#### WHAT THE TASK ASKS:
The expected answer is the data below, printed verbatim without its pictures.

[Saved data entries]

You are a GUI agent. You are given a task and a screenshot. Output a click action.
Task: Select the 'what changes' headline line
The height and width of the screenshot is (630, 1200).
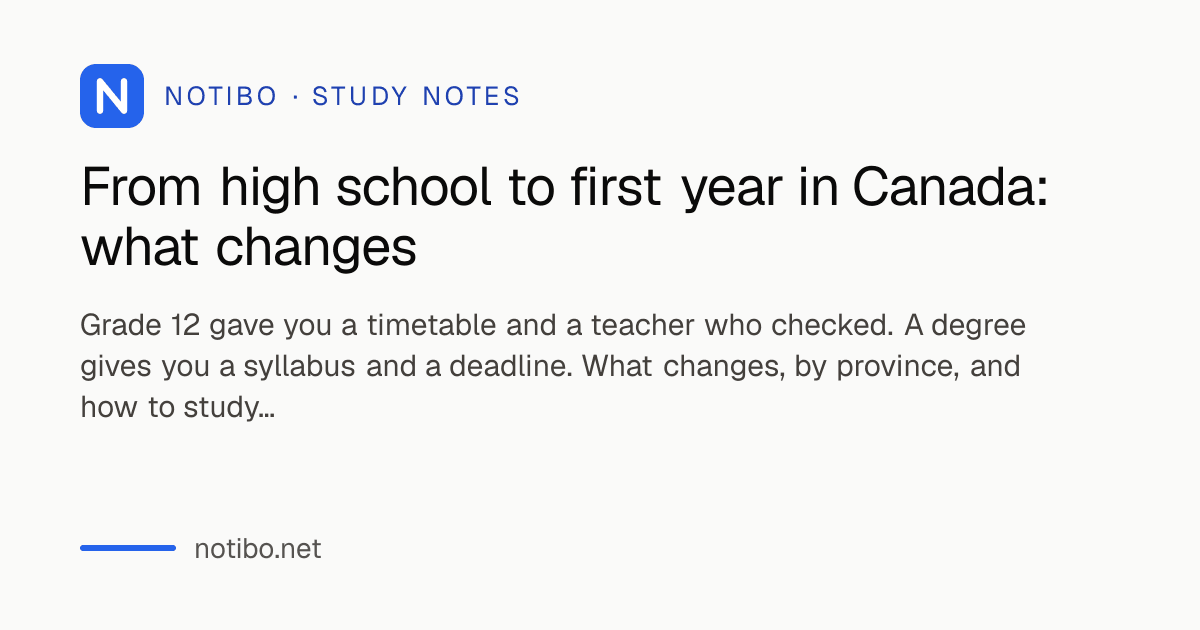tap(248, 248)
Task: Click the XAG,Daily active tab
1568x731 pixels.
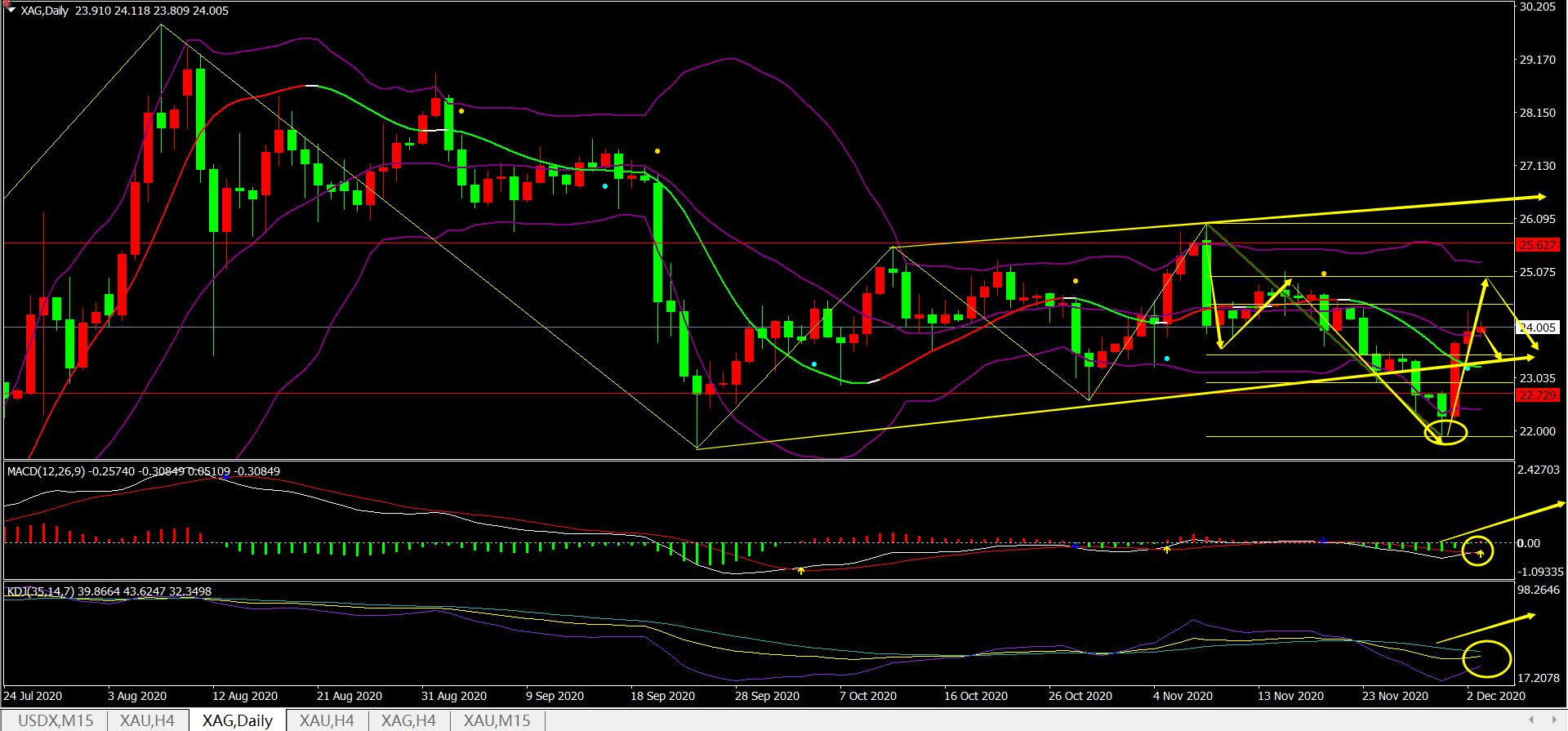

#### REPLY TO THE TASK:
You are a GUI agent. You are given a task and a screenshot. Output a click action.
Task: Select the 'what changes' headline line
The height and width of the screenshot is (630, 1200).
tap(248, 248)
Task: Click the XAG,Daily active tab
1568x731 pixels.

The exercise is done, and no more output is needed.